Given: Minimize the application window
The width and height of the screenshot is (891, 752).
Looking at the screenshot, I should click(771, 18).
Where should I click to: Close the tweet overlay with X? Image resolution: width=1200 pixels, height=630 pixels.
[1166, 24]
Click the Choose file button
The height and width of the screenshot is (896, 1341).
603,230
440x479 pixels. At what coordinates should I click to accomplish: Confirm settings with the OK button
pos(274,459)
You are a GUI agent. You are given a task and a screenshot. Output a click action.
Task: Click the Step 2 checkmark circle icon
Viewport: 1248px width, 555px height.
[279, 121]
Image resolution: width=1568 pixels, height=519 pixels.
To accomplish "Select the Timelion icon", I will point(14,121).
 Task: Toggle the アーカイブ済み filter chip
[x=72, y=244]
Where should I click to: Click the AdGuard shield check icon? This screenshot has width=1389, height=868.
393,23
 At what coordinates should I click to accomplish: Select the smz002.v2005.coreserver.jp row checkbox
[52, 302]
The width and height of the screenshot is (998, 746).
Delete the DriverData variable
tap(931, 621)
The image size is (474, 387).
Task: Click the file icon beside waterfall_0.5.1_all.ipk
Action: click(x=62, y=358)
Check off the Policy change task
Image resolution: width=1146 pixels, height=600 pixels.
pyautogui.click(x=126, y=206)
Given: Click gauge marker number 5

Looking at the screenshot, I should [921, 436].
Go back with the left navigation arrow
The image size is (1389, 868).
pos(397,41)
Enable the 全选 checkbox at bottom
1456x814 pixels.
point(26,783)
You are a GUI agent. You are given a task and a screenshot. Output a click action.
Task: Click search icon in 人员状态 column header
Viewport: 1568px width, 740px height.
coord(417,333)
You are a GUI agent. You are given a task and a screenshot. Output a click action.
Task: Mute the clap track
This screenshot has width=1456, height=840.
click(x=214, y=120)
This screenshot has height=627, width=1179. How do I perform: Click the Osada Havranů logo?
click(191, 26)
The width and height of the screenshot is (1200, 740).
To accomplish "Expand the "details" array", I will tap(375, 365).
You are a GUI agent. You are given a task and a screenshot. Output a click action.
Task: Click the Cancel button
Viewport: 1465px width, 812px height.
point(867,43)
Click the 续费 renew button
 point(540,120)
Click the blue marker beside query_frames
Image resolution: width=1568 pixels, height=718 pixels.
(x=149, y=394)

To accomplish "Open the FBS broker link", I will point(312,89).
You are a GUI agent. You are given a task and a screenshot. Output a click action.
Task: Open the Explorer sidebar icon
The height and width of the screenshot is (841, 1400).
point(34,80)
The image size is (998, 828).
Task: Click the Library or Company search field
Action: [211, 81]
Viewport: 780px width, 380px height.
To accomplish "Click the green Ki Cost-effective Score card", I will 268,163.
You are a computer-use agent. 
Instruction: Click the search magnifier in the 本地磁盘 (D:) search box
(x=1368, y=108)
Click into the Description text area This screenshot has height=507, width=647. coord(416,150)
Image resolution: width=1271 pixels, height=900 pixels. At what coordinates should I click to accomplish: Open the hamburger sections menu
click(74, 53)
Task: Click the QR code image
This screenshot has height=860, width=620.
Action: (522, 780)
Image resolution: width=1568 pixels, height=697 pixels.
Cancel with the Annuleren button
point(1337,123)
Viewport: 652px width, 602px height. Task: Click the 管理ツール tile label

### Job
Update the data above by swapping each "Viewport" for "Display area" and leaving everything else as it is.

### Final result
Given: Minimize the application window
The width and height of the screenshot is (891, 752).
Looking at the screenshot, I should click(771, 18).
Where should I click to: Close the tweet overlay with X? Image resolution: width=1200 pixels, height=630 pixels.
[1166, 24]
Click the Choose file button
The height and width of the screenshot is (896, 1341).
603,230
440x479 pixels. At what coordinates should I click to accomplish: Confirm settings with the OK button
pos(274,459)
You are a GUI agent. You are given a task and a screenshot. Output a click action.
Task: Click the Step 2 checkmark circle icon
Display area: 1248px width, 555px height.
[279, 121]
Image resolution: width=1568 pixels, height=519 pixels.
To accomplish "Select the Timelion icon", I will point(14,121).
 Task: Toggle the アーカイブ済み filter chip
[x=72, y=244]
Where should I click to: Click the AdGuard shield check icon? This screenshot has width=1389, height=868.
393,23
 At what coordinates should I click to accomplish: Select the smz002.v2005.coreserver.jp row checkbox
[52, 302]
The width and height of the screenshot is (998, 746).
Delete the DriverData variable
tap(931, 621)
The image size is (474, 387).
Task: Click the file icon beside waterfall_0.5.1_all.ipk
Action: click(x=62, y=358)
Check off the Policy change task
Image resolution: width=1146 pixels, height=600 pixels.
pyautogui.click(x=126, y=206)
Given: Click gauge marker number 5

Looking at the screenshot, I should [921, 436].
Go back with the left navigation arrow
The image size is (1389, 868).
pos(397,41)
Enable the 全选 checkbox at bottom
1456x814 pixels.
point(26,783)
You are a GUI agent. You are given a task and a screenshot. Output a click action.
Task: Click search icon in 人员状态 column header
Display area: 1568px width, 740px height.
coord(417,333)
You are a GUI agent. You are given a task and a screenshot. Output a click action.
Task: Mute the clap track
This screenshot has width=1456, height=840.
click(x=214, y=120)
This screenshot has height=627, width=1179. How do I perform: Click the Osada Havranů logo?
click(191, 26)
The width and height of the screenshot is (1200, 740).
To accomplish "Expand the "details" array", I will tap(375, 365).
You are a GUI agent. You are given a task and a screenshot. Output a click action.
Task: Click the Cancel button
Display area: 1465px width, 812px height.
point(867,43)
Click the 续费 renew button
 point(540,120)
Click the blue marker beside query_frames
Image resolution: width=1568 pixels, height=718 pixels.
(x=149, y=394)

To accomplish "Open the FBS broker link", I will point(312,89).
You are a GUI agent. You are given a task and a screenshot. Output a click action.
Task: Open the Explorer sidebar icon
The height and width of the screenshot is (841, 1400).
point(34,80)
The image size is (998, 828).
Task: Click the Library or Company search field
Action: [211, 81]
Display area: 780px width, 380px height.
To accomplish "Click the green Ki Cost-effective Score card", I will 268,163.
You are a computer-use agent. 
Instruction: Click the search magnifier in the 本地磁盘 (D:) search box
(x=1368, y=108)
Click into the Description text area This screenshot has height=507, width=647. coord(416,150)
Image resolution: width=1271 pixels, height=900 pixels. At what coordinates should I click to accomplish: Open the hamburger sections menu
click(74, 53)
Task: Click the QR code image
This screenshot has height=860, width=620.
Action: (522, 780)
Image resolution: width=1568 pixels, height=697 pixels.
Cancel with the Annuleren button
point(1337,123)
Display area: 652px width, 602px height. Task: Click the 管理ツール tile label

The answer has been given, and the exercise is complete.